Poste come cerniera di servizio pubblico nel passaggio dall’era del lavoro tecnologico all’era informatica del lavoro. Le vede così don Angel Fernàndez Artime, confermato per un altro sessennio Rettor Maggiore alla guida degli oltre 15 mila salesiani presenti in 132 Paesi e dell’intera Famiglia salesiana che conta nel mondo 31 gruppi e milioni di persone tra suore, cooperatori, ex allievi. La tradizione salesiana è una tradizione di lavoro intenso e creativo a servizio dei giovani specialmente poveri o emarginati. E il lavoro è rimasto un caposaldo della loro azione educativa.

Il lavoro è puramente un’occupazione o piuttosto una garanzia per la dignità umana?
“Il lavoro, prima che chiave essenziale di tutta la questione sociale è un segno distintivo dell’umanità nel suo essere più profondo. Trasformare, produrre, relazionarsi, mediante un’attività cosciente, dà dignità e orienta il fare di ogni persona verso un fine di bene e di felicità. La dignità del lavoro fa parte della dignità della persona. La mancanza di lavoro ferisce la dignità della persona e ne condiziona la libertà. Noi salesiani abbiamo appreso da don Bosco a quale traguardo magnifico ci porta il lavoro: lavoro, lavoro, lavoro e… dopo, il Paradiso dove – egli ripeteva – ci riposeremo. Proponiamo anche ai giovani la dinamica di lavoro assiduo e qualificato, professionale e responsabile, curando di fare bene tutte le cose. Il lavoro è il miglior anticorpo del dolce far niente che causa sventure e difficoltà nella vita”.

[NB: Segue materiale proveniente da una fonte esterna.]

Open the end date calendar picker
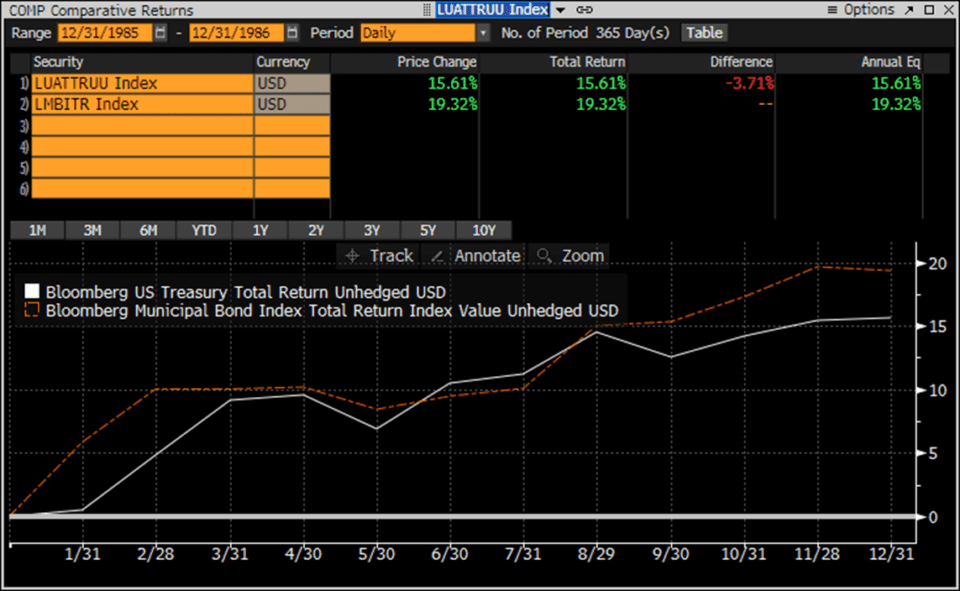The width and height of the screenshot is (960, 591). coord(292,32)
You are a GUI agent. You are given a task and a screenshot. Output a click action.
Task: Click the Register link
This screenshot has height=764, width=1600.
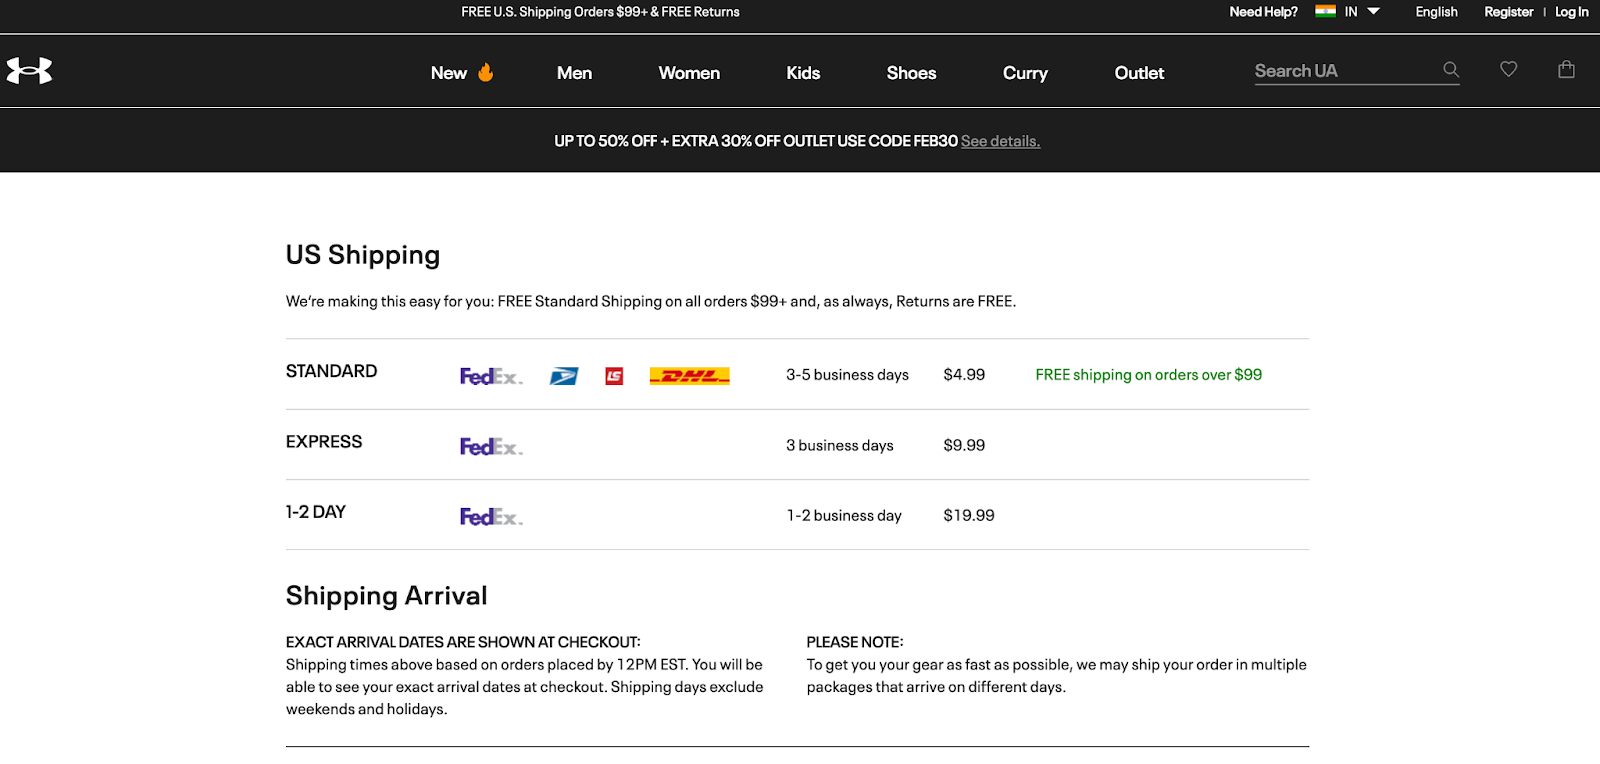[1508, 12]
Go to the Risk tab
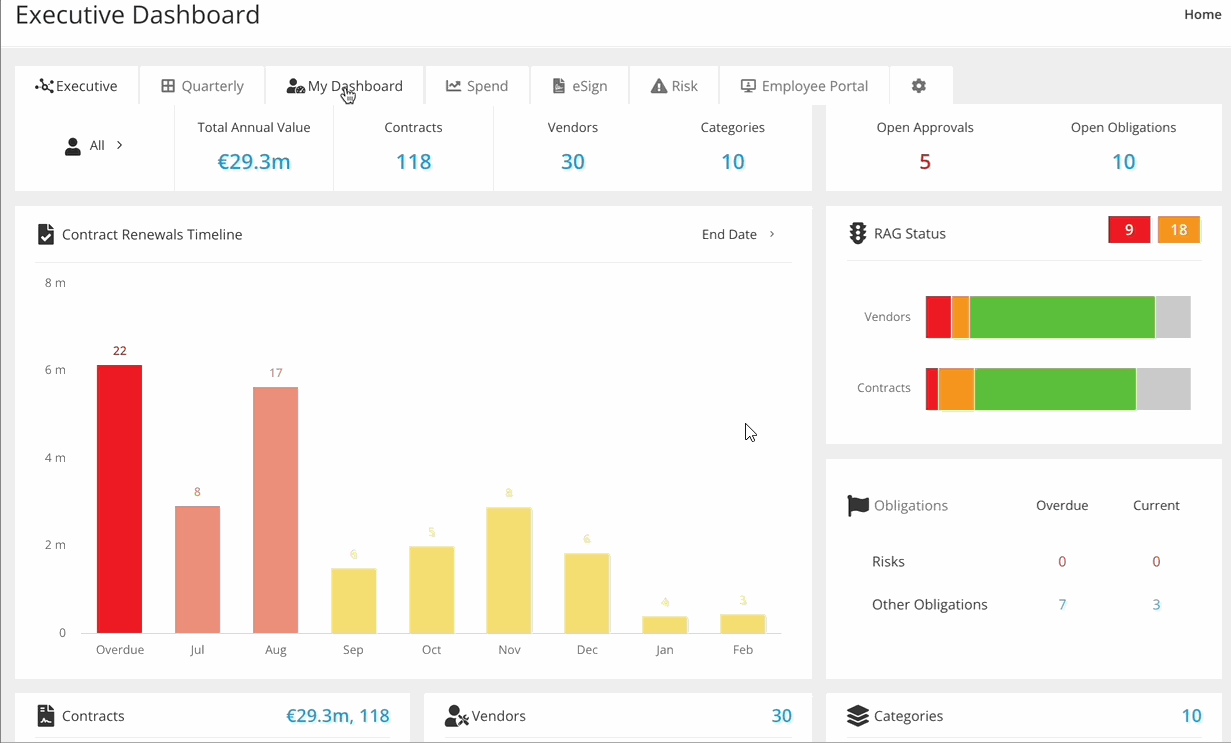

Il lavoro è considerato una missione solo da un punto di vista cristiano o anche da chi non lo è o non è credente?
“Il lavoro rende più umana la vita in quanto elemento costitutivo di ogni uomo sulla Terra. E ciò vale al di là della dimensione religiosa della vita. Pertanto anche la tecnica che continua a rivoluzionare il lavoro deve restare a servizio dell’uomo. Anche nell’era informatica si richiede dignità del lavoro, ma è importante chi fa il lavoro e come il lavoro – specialmente di pubblico servizio – viene svolto. Chi ha la bella ventura di lavorare nei servizi pubblici – e Poste tra questi – ha l’opportunità di progredire in umanità attraverso il lavoro che svolge. In questa logica, credente o non credente si trovano sulla stessa barca”.

Poste Italiane rappresenta semplicemente un buon impiego statale o c’è un di più legato alla qualità di lavoro per il bene comune?

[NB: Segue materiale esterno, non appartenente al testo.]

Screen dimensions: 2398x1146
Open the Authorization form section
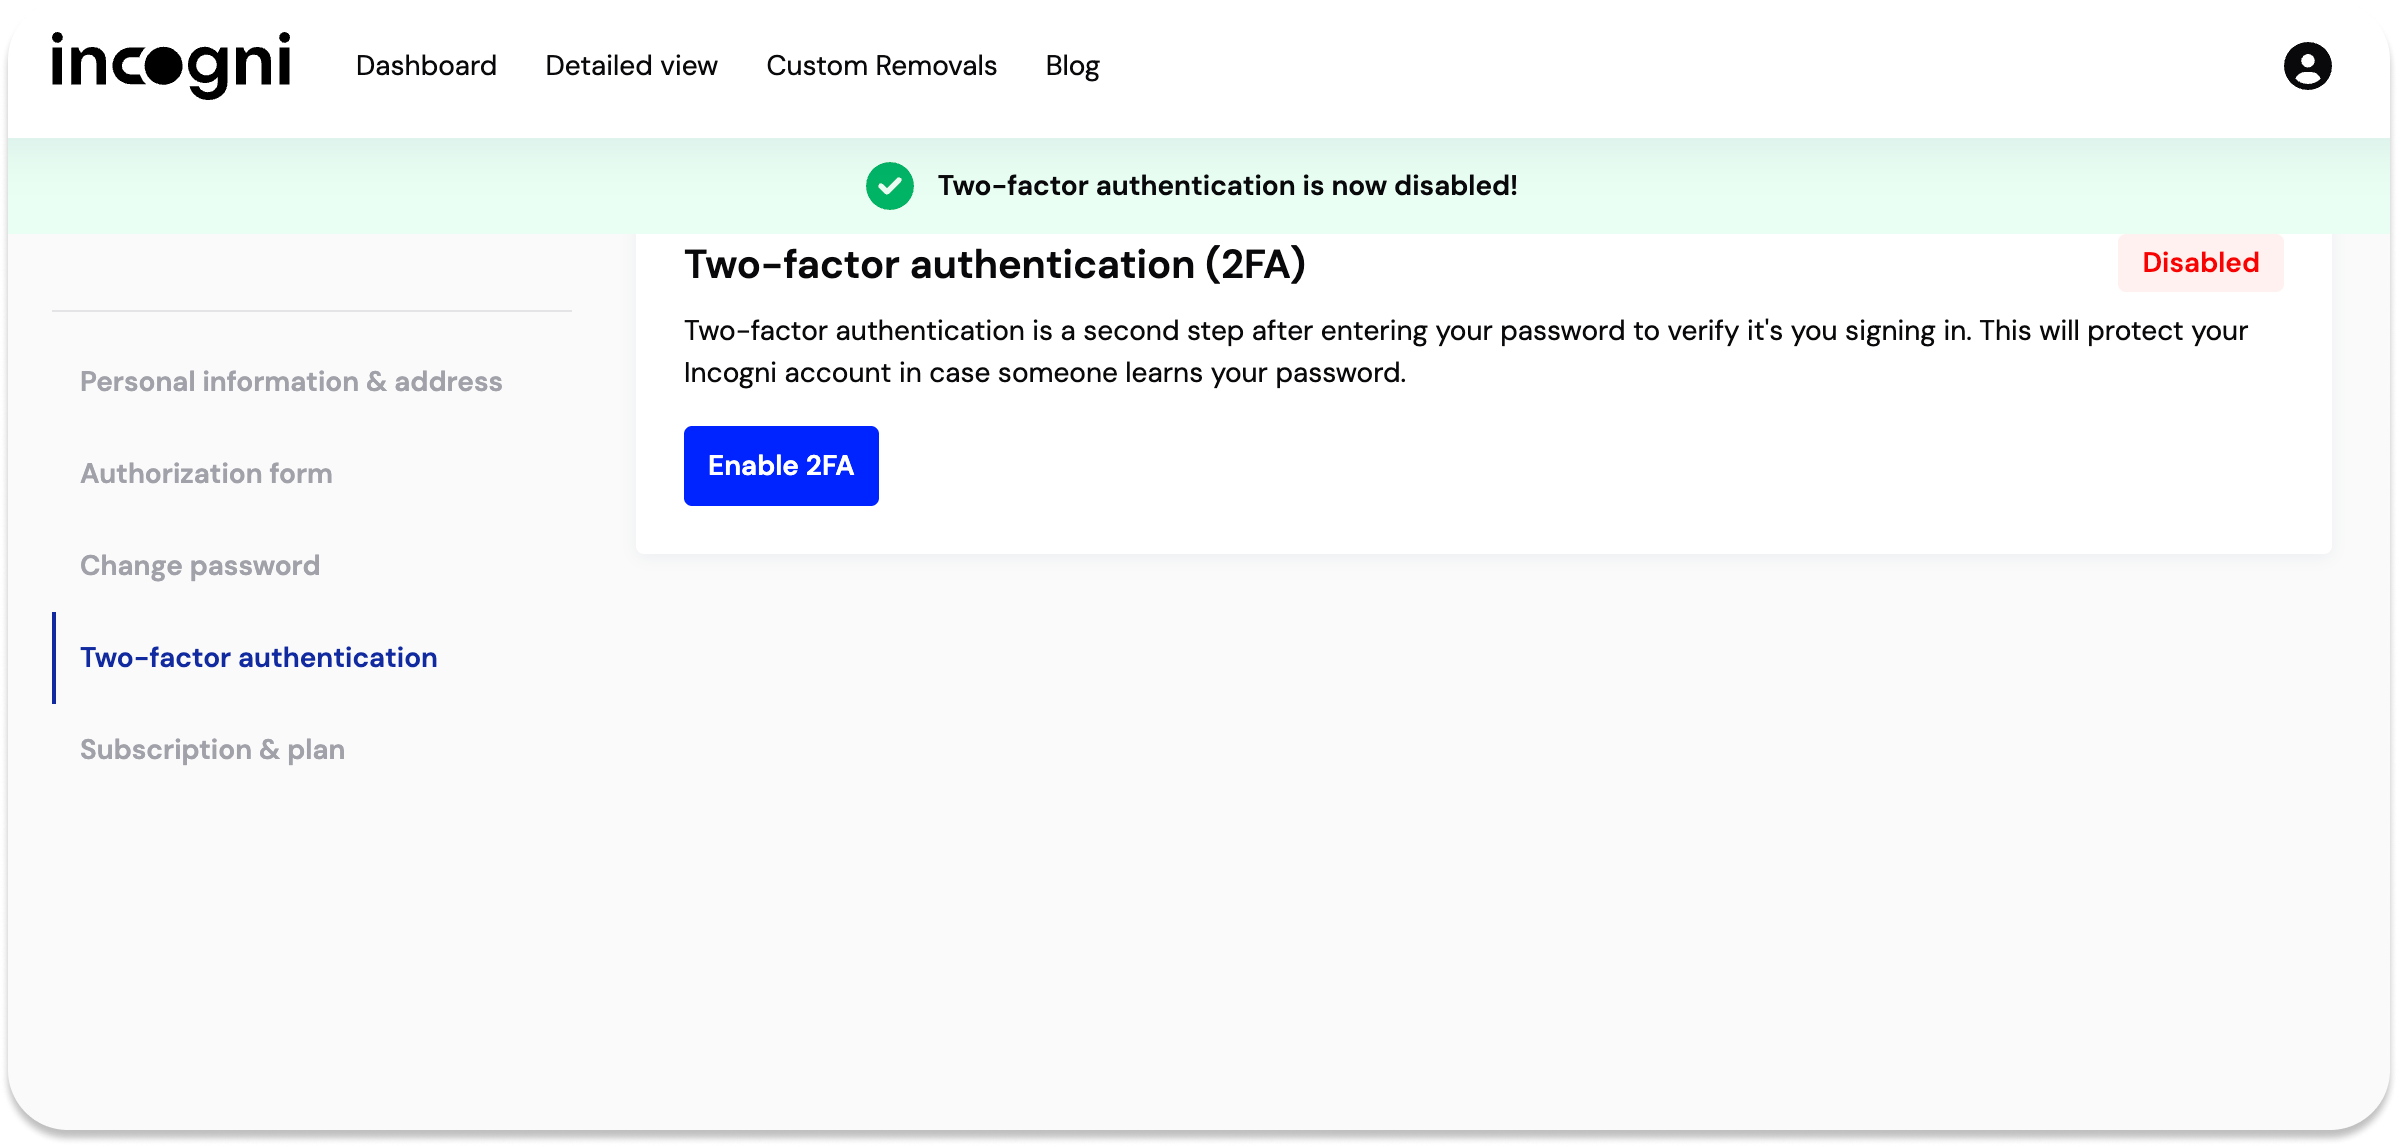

“Penso che Poste sia un lavoro importante e significativo al servizio del bene comune. E pertanto che richieda un supplemento di professionalità e umanità. è un lavoro privilegiato poiché unisce il compenso economico alla possibilità di servire la gente. In questo senso, i servizi pubblici hanno qualcosa di bello secondo me. Quando il lavoro viene svolto bene ed esercitato da persone dotate di umanità e delicatezza, la gratificazione per i beneficiati dal servizio è enorme. Chi di noi non ha mai commentato l’incontro fortunato di una persona gentile e paziente allo sportello di un pubblico ufficio? Ecco di cosa si tratta. Lavorare con dignità, guadagnare onestamente i soldi con cui vivere e, allo stesso tempo, sentirsi parte di un servizio speciale perché al servizio del bene di tutti. Poste conserva una grandissima valenza affettiva e simbolica. Una valenza mutata nel tempo. È vero. Ma chi di noi, alle prime armi con la posta elettronica, non ha provato l’emozione di lettere recapitate da un solerte postino invece che da una gelida connessione?”.